Ainsi glisse-t-il du Temple à son corps qui, détruit, sera relevé en trois jours. Destruction du Temple et résurrection du Christ son mis en parallèle. Promesse et avertissement à la fois. Avertissement sur la destruction prochaine du Temple, promesse de sa résurrection, lieu définitif et indestructible de la présence de Dieu. Et en même temps, combat définitif, et victoire, contre l'idolâtrie, qui subsiste évidemment, d'une façon cachée, jusque sous la pratique du change. Ce qui a exaspéré Jésus.

*

Présence de Dieu par le Christ ressuscité, par le Christ présent en ce jour au milieu du Temple ? Par un être humain ? Voilà qui nous conduit évidemment au deuxième commandement : tu aimeras ton prochain comme toi même, équivalent du premier sur l'amour de Dieu.

Cela en nous dévoilant ce qui est infiniment aimable dans le prochain : ce qui est à l'image de Dieu, précisément ; sa présence cachée en Christ. Rappelez-vous Matthieu 25 : « tout ce que vous avez fait à l'un de ces plus petits de mes frères, c'est à moi que l'avez fait ». Ou dans l'Évangile de Jean, le Cep et les sarments : « demeurez en moi ».

La présence cachée du Christ en mon prochain, voilà qui en fait ce qu'il est vraiment, être à l'image de Dieu, lieu concret de l'exercice de l'amour de Dieu.

Cela, précisément — et aucun des faux-semblants, autant de mensonges qui défigurent l'image de Dieu en nous. Cette façon de se cacher, qui est ici dans cette volonté de demander des signes. Jésus vient de montrer par son geste toute la légitimité de son ministère aux yeux de qui sait voir. La radicalité de son zèle pour Dieu, sa filiation divine. Et on a besoin de signes pour croire ! Façon de se cacher derrière son petit doigt.

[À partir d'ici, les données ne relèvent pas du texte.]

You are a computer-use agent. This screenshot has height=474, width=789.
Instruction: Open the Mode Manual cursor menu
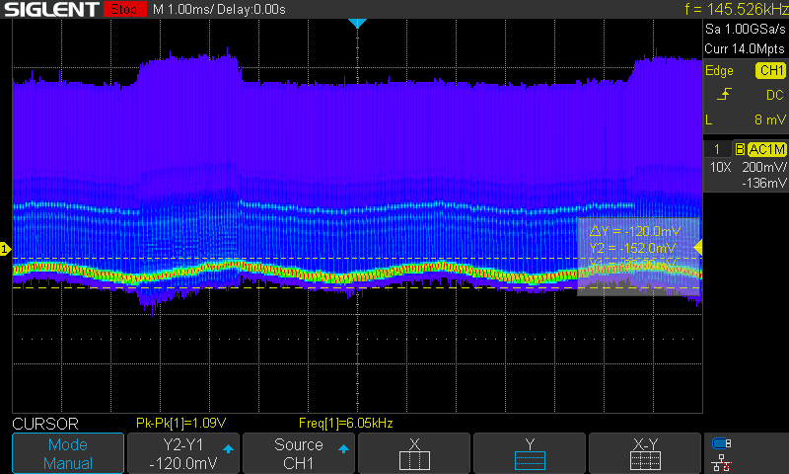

De toute façon, des signes, il va en donner, en forme des miracles, toujours gratifiants pour ceux qui en bénéficient. Et qui peuvent susciter une certaine foi. Mais dont Jésus ne fait pas grand cas. La vraie foi n'est pas fondée sur les bénéfices spectaculaires qu'on en retire. Quiconque se laisse éblouir par quoique ce soit d'autre que la parole de Dieu, par des signes — que ce soit des miracles, de l'éloquence, des coups d'éclats, un pouvoir de séduction en somme — n'a encore pas compris l'Évangile. Celui-là croit croire en Jésus, mais Jésus, nous dit le texte, ne croit pas en lui : il sait ce qui est en l'homme.

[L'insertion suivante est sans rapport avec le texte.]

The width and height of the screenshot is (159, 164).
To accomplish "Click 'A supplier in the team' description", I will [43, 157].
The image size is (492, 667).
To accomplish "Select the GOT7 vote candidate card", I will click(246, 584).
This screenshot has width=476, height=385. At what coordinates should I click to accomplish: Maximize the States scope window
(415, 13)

L'Évangile est caché sous ce dont on fait peu de cas. Le prochain, ainsi, n'est pas aimable parce qu'il brille, parce qu'on en dit du bien, parce qu'il a du pouvoir de séduction, parce qu'il fascine et laisse bouche bée. C'est ce que font les chefs de sectes. Ce qui est aimable en lui, c'est la présence, cachée, mystérieuse, de l'image de Dieu, Jésus, la parole de la vérité, qui ne flatte pas, qui ne séduit pas. Qui est vraie, simplement. Les disciples, ainsi, n'ont pas cru en Jésus parce qu'il a fait des miracles, qu'il était fascinant, séduisant, que sais-je encore. Ils ont cru en lui parce qu'ils ont perçu la vérité de ses paroles, de sa vie, ils ont perçu en lui la présence et l'image de Dieu par laquelle il est notre prochain et par laquelle chacun de nos prochains reçoit sa valeur infinie.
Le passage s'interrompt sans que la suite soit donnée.